Required task: Reproduce each of the entries below word for word, with the same spelling and punctuation.

-- Start Supplied data --

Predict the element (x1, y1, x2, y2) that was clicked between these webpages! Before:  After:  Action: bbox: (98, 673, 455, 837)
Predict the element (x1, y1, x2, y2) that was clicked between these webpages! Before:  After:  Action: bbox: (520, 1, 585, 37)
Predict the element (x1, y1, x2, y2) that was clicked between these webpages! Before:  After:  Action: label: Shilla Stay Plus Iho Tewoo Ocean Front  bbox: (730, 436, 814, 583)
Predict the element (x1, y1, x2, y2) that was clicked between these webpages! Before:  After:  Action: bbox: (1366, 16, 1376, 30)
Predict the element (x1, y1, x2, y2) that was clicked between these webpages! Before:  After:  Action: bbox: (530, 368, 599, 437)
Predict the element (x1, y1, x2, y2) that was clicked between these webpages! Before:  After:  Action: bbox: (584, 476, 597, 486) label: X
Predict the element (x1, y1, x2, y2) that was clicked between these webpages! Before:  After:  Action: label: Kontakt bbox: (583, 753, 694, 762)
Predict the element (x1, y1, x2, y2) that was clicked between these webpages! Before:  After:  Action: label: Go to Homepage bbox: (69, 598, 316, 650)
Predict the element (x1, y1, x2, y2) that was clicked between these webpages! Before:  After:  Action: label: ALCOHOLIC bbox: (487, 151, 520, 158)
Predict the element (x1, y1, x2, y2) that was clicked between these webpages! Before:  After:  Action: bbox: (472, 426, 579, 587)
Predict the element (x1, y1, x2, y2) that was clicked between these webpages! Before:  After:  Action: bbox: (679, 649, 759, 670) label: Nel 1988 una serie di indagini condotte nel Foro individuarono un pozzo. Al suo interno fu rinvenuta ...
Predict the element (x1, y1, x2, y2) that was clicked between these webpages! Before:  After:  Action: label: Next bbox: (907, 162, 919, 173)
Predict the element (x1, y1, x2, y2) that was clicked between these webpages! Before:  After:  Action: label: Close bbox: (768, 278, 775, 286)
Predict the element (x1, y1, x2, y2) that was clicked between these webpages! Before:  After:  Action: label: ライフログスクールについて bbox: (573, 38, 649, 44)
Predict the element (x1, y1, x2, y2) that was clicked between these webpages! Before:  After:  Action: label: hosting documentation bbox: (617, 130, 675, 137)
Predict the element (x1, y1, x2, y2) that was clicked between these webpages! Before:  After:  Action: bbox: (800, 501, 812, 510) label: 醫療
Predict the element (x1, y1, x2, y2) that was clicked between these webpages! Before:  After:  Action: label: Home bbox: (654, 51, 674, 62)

-- End Supplied data --

The completed task:
Predict the element (x1, y1, x2, y2) that was clicked between these webpages! Before:  After:  Action: bbox: (98, 673, 455, 837)
Predict the element (x1, y1, x2, y2) that was clicked between these webpages! Before:  After:  Action: bbox: (520, 1, 585, 37)
Predict the element (x1, y1, x2, y2) that was clicked between these webpages! Before:  After:  Action: label: Shilla Stay Plus Iho Tewoo Ocean Front  bbox: (730, 436, 814, 583)
Predict the element (x1, y1, x2, y2) that was clicked between these webpages! Before:  After:  Action: bbox: (1366, 16, 1376, 30)
Predict the element (x1, y1, x2, y2) that was clicked between these webpages! Before:  After:  Action: bbox: (530, 368, 599, 437)
Predict the element (x1, y1, x2, y2) that was clicked between these webpages! Before:  After:  Action: bbox: (584, 476, 597, 486) label: X
Predict the element (x1, y1, x2, y2) that was clicked between these webpages! Before:  After:  Action: label: Kontakt bbox: (583, 753, 694, 762)
Predict the element (x1, y1, x2, y2) that was clicked between these webpages! Before:  After:  Action: label: Go to Homepage bbox: (69, 598, 316, 650)
Predict the element (x1, y1, x2, y2) that was clicked between these webpages! Before:  After:  Action: label: ALCOHOLIC bbox: (487, 151, 520, 158)
Predict the element (x1, y1, x2, y2) that was clicked between these webpages! Before:  After:  Action: bbox: (472, 426, 579, 587)
Predict the element (x1, y1, x2, y2) that was clicked between these webpages! Before:  After:  Action: bbox: (679, 649, 759, 670) label: Nel 1988 una serie di indagini condotte nel Foro individuarono un pozzo. Al suo interno fu rinvenuta ...
Predict the element (x1, y1, x2, y2) that was clicked between these webpages! Before:  After:  Action: label: Next bbox: (907, 162, 919, 173)
Predict the element (x1, y1, x2, y2) that was clicked between these webpages! Before:  After:  Action: label: Close bbox: (768, 278, 775, 286)
Predict the element (x1, y1, x2, y2) that was clicked between these webpages! Before:  After:  Action: label: ライフログスクールについて bbox: (573, 38, 649, 44)
Predict the element (x1, y1, x2, y2) that was clicked between these webpages! Before:  After:  Action: label: hosting documentation bbox: (617, 130, 675, 137)
Predict the element (x1, y1, x2, y2) that was clicked between these webpages! Before:  After:  Action: bbox: (800, 501, 812, 510) label: 醫療
Predict the element (x1, y1, x2, y2) that was clicked between these webpages! Before:  After:  Action: label: Home bbox: (654, 51, 674, 62)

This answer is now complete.